- _Requirement_: Take the line that holds "Screen dimensions: 1456x819" and every line after it to the end of the entries, and repeat them exactly without the pictures.

(Entries shown Opens)

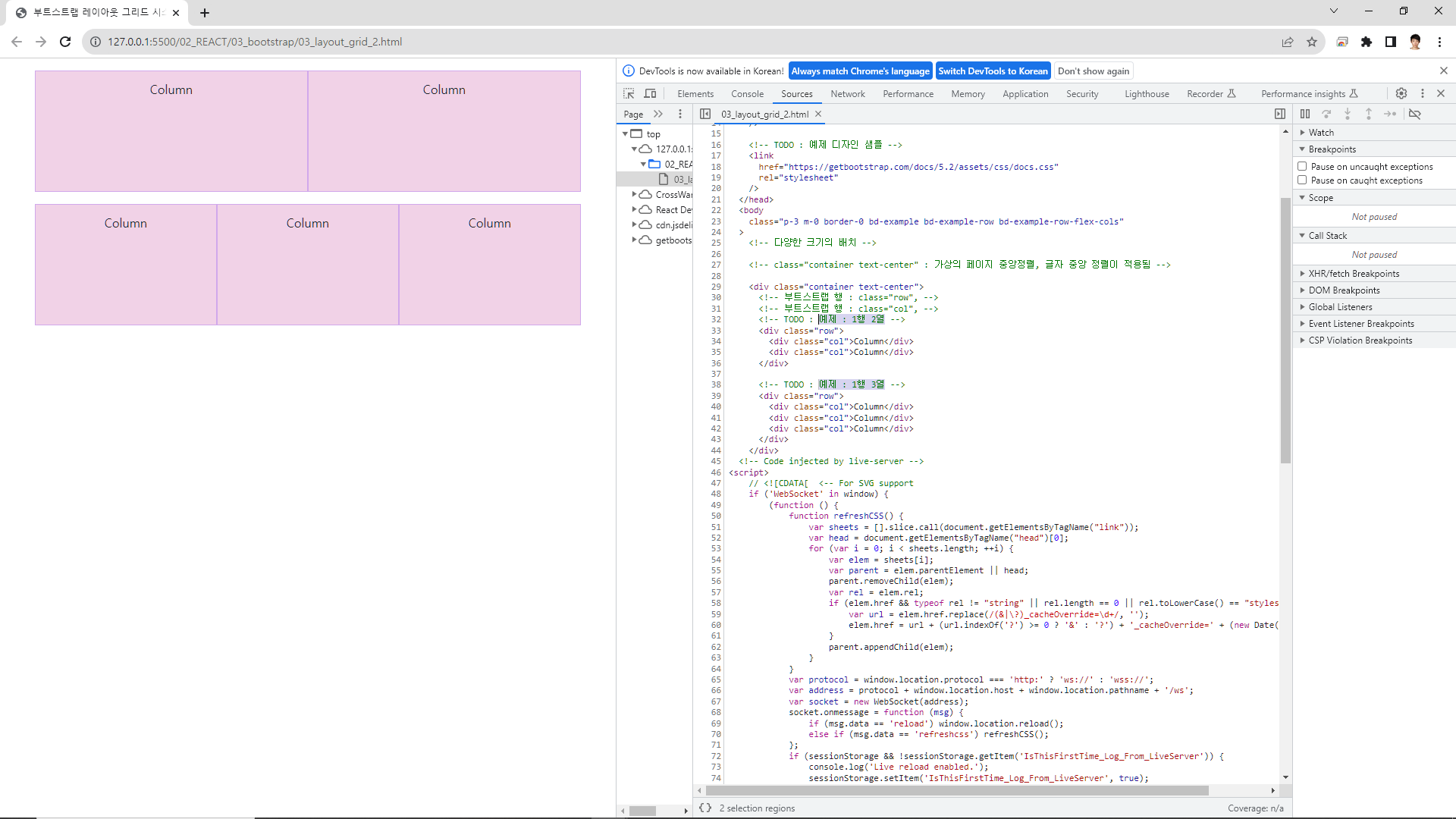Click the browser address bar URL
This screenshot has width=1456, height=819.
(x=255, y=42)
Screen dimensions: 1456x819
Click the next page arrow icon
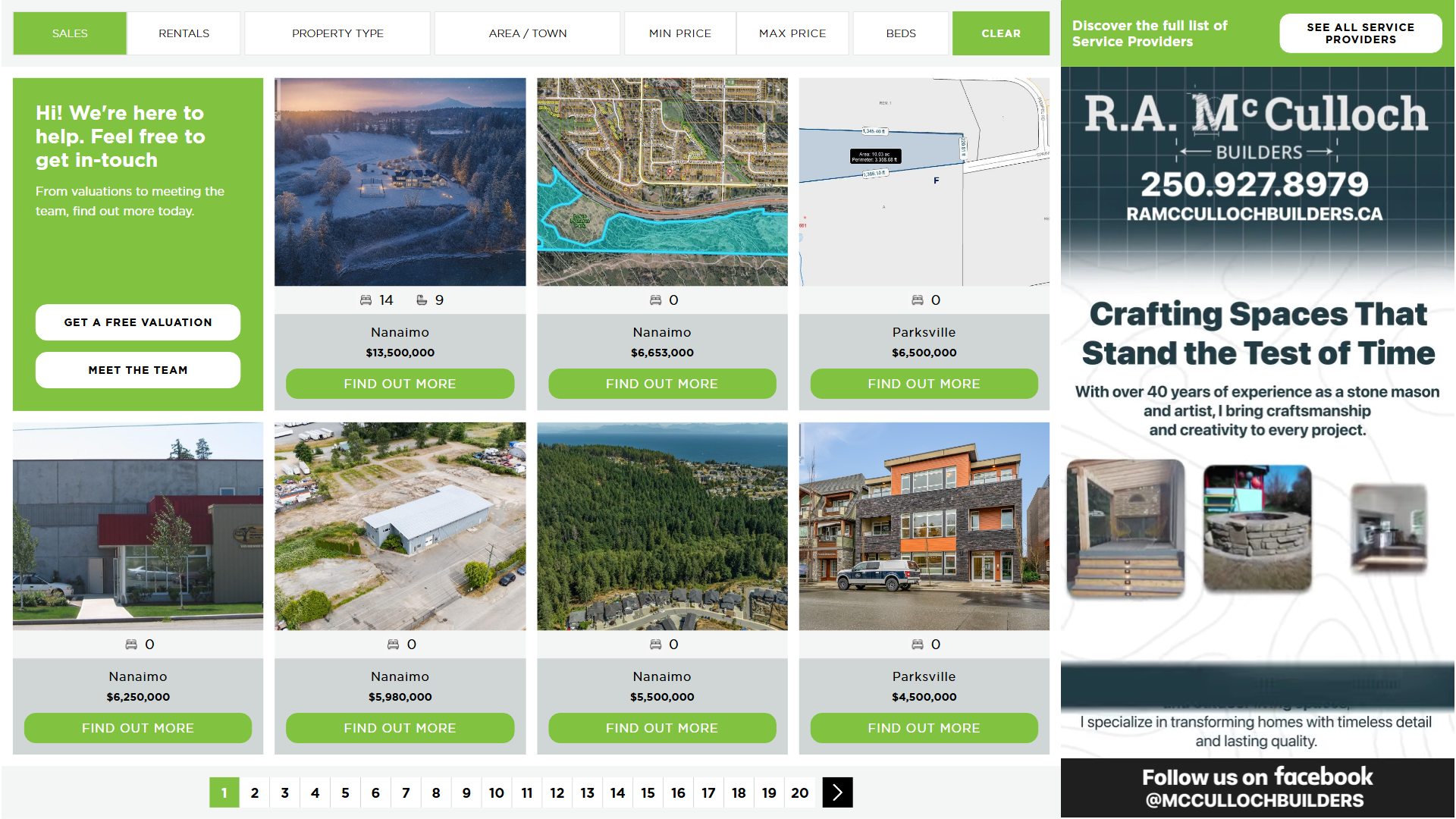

(Entries shown Closes)

- _Answer for this exercise_:
Screen dimensions: 1456x819
Click the next page arrow icon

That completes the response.